Supreme Court will consider suspending Biden's plan to address air pollution


The Supreme Court announced Wednesday that it would hear arguments in February on whether it should temporarily block the Biden administration from requiring factories and power plants in Western and Midwestern states to reduce air pollution reaching Eastern states. .

Meanwhile, the court's brief order did not suspend the program or add the case to the court's merits docket. Oral arguments in cases that come to court through an emergency request, as in this case, are quite rare.

The four consolidated cases concern the administration's “good neighbor” rule, which initially applied to 23 states, ordering them to take steps to ensure their pollution did not affect downwind states.

The rule required power plants and industrial manufacturers to reduce emissions of nitrogen oxide, which causes smog and is linked to asthma, lung disease and premature death. Prevailing winds transport the pollutant toward eastern states with fewer industrial sites.

The Clean Air Act gives states the opportunity to design their own plans, subject to approval by the Environmental Protection Agency. In February, the agency concluded that 23 states had failed to develop adequate plans to meet their revised ozone standards.

A wave of litigation followed, and seven federal appeals courts blocked the agency's disapproval of plans submitted by a dozen states, leaving 11 states subject to the federal rule.

Three states — Ohio, Indiana and West Virginia, along with energy companies and trade groups — challenged the federal rule directly in the U.S. Court of Appeals for the District of Columbia Circuit. When a divided three-judge panel of that court refused to stay the rule while the case proceeded, the challengers asked the Supreme Court to intervene.

“EPA had to disapprove more than 20 state implementation plans before the agency could adopt its national standard,” said an emergency request filed by several energy companies. “EPA’s disapprovals of those state plans are currently under challenge in seven federal circuits, and each of those courts has suspended EPA's disapproval of the underlying state plans. However, EPA continues to implement the rule, which is no longer a uniform national rule, even though it remained in place in most states where it was intended to apply.”

The three-state petition urged the court to block the new rule in light of appeals court rulings, saying that “the federal plan is already a failed experiment” and “is nothing more than a shell of its former self.” original”.

The EPA responded that interim rulings on state plans should not affect the national standard and that blocking it would have serious consequences.
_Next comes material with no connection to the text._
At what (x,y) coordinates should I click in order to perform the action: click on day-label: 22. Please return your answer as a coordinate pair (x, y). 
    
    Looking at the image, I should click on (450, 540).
“It would delay efforts to control pollution that contributes to unhealthy air in downwind states, which is contrary to Congress' express directive that sources in downwind states must take responsibility for their contributions to emissions levels in downwind states,” the agency report said.

The brief added: “A suspension of the rule could result in years of delays in phasing in significant emissions reductions. Such delays would severely harm downwind states that suffer emissions from their downwind neighbors, placing the entire burden of achieving healthy air quality on those states and exposing their residents to public health risks.”